Warren Gish
Warren Richard Gish | |
---|---|
Nationality | American |
Fields | Bioinformatics |
Institutions |
National Center for Biotechnology Information Washington University in St. Louis Advanced Biocomputing LLC University of California, Berkeley |
Alma mater | University of California, Berkeley |
Thesis | I. SV40 mutants isolated from transformed human cells. II. Methods for sequence analysis (1988) |
Doctoral advisor | Michael Botchan[1] |
Known for | BLAST |
Warren Richard Gish is the owner of Advanced Biocomputing LLC. He joined Washington University in St. Louis as a junior faculty member in 1994, and was a Research Associate Professor of Genetics from 2002 to 2007.[2][3]
Education
Gish completed his Doctor of Philosophy degree at the University of California, Berkeley in 1988.[1]
Research
Gish is known primarily for his contributions to NCBI BLAST,[4][5] the 1996 development of the first practical gapped BLAST package (with statistics) (WU-BLAST), and most recently the AB-BLAST package.

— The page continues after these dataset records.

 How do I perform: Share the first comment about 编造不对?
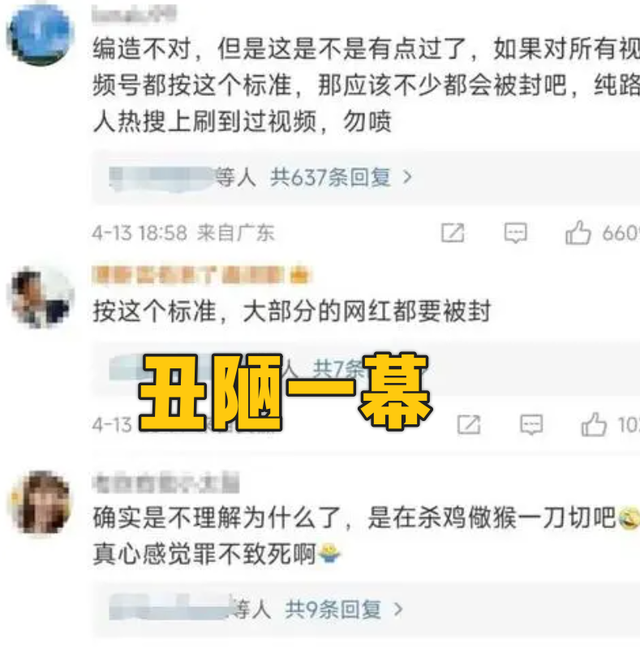coord(452,233)
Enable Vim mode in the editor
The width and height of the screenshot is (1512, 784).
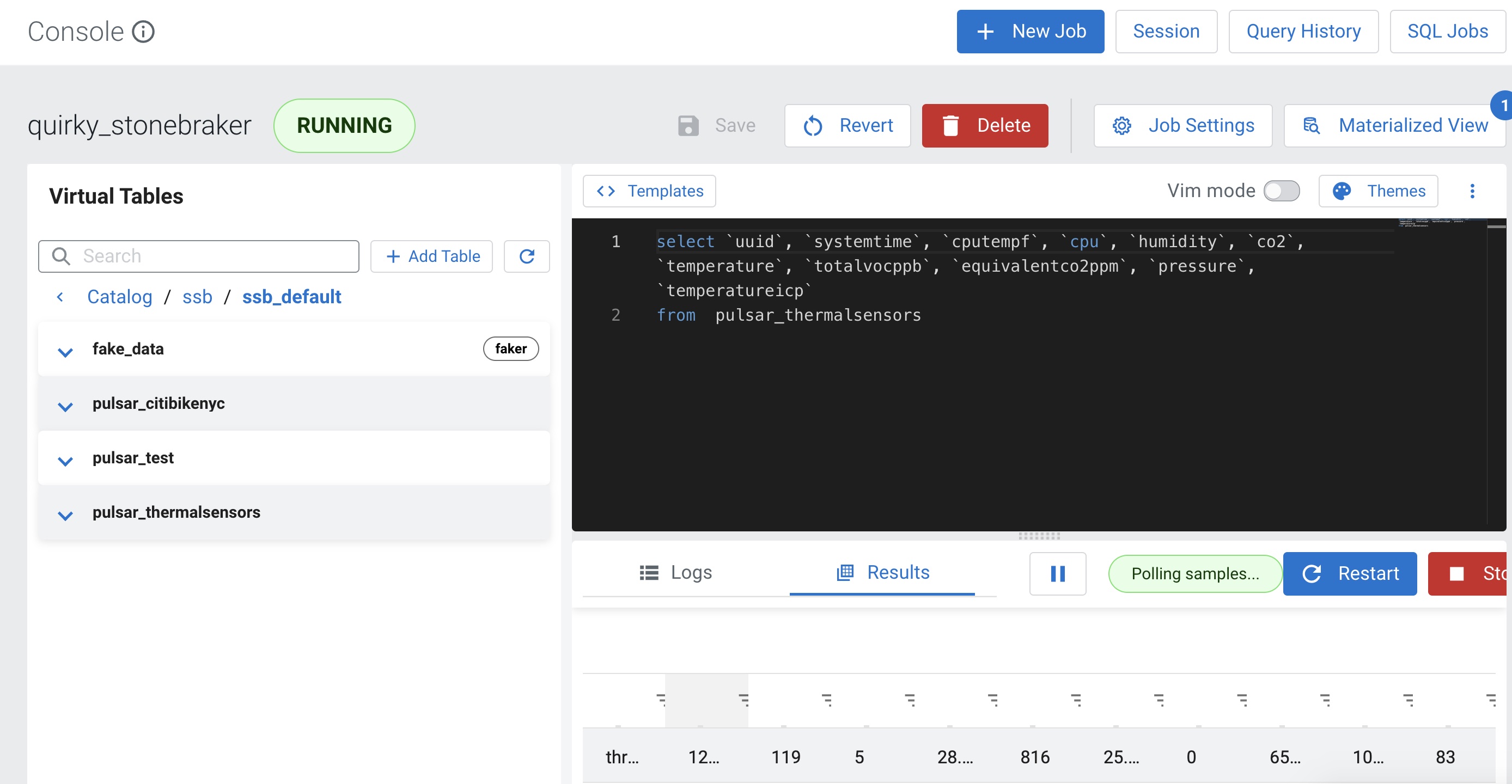pyautogui.click(x=1281, y=190)
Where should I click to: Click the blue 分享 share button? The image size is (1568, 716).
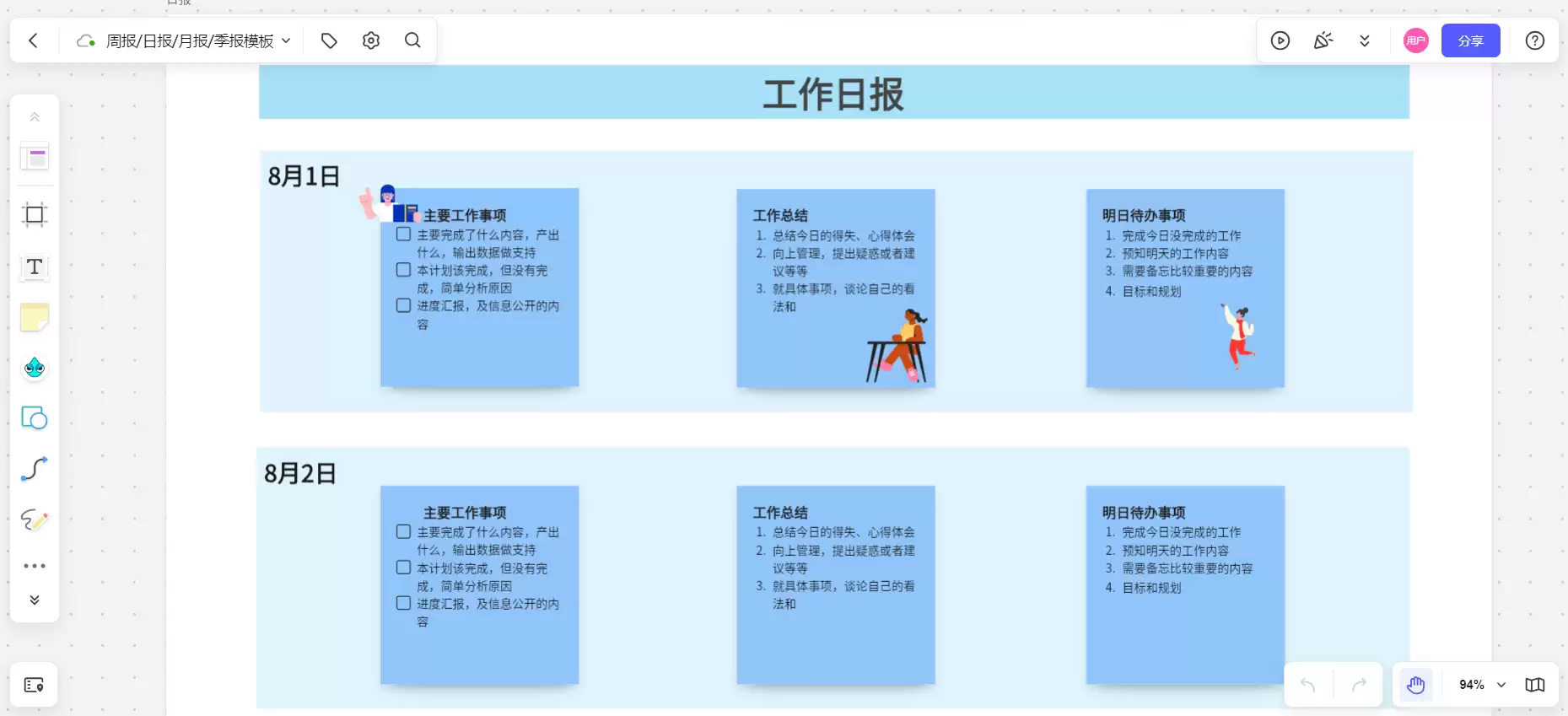(1471, 40)
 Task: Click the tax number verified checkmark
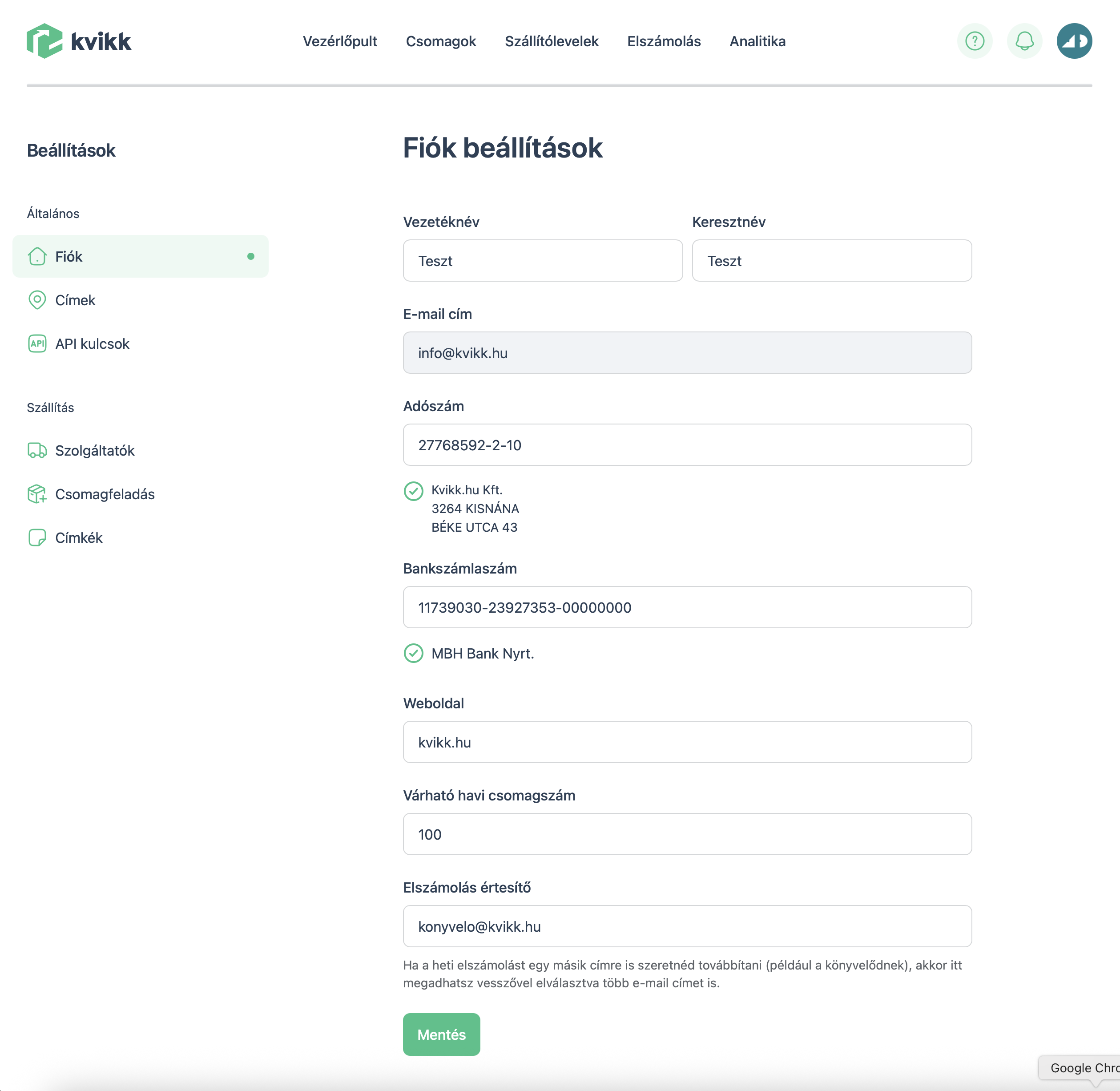(413, 491)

As a Molecular Biology graduate student in 1985, with a view toward rapid identification of restriction enzyme recognition sites in DNA sequence data, Gish independently developed a DFA function library in the C language. (The idea to apply a finite-state machine to this problem was originally suggested by fellow graduate student and BSD UNIX engineer Mike Karels.) Gish's DFA implementation was that of a Mealy machine architecture, which is more compact than an equivalent Moore machine and hence faster as well. Construction of the DFA was O(n), where n is the sum of the lengths of the sequences to be identified. The DFA could then be used to scan target sequences in a single pass with no backtracking in O(m) time, where m is the total length of the target(s). The method of DFA construction was recognized later as representing a consolidation of Algorithms 3 and 4 described by Alfred V. Aho and Margaret J. Corasick.[6]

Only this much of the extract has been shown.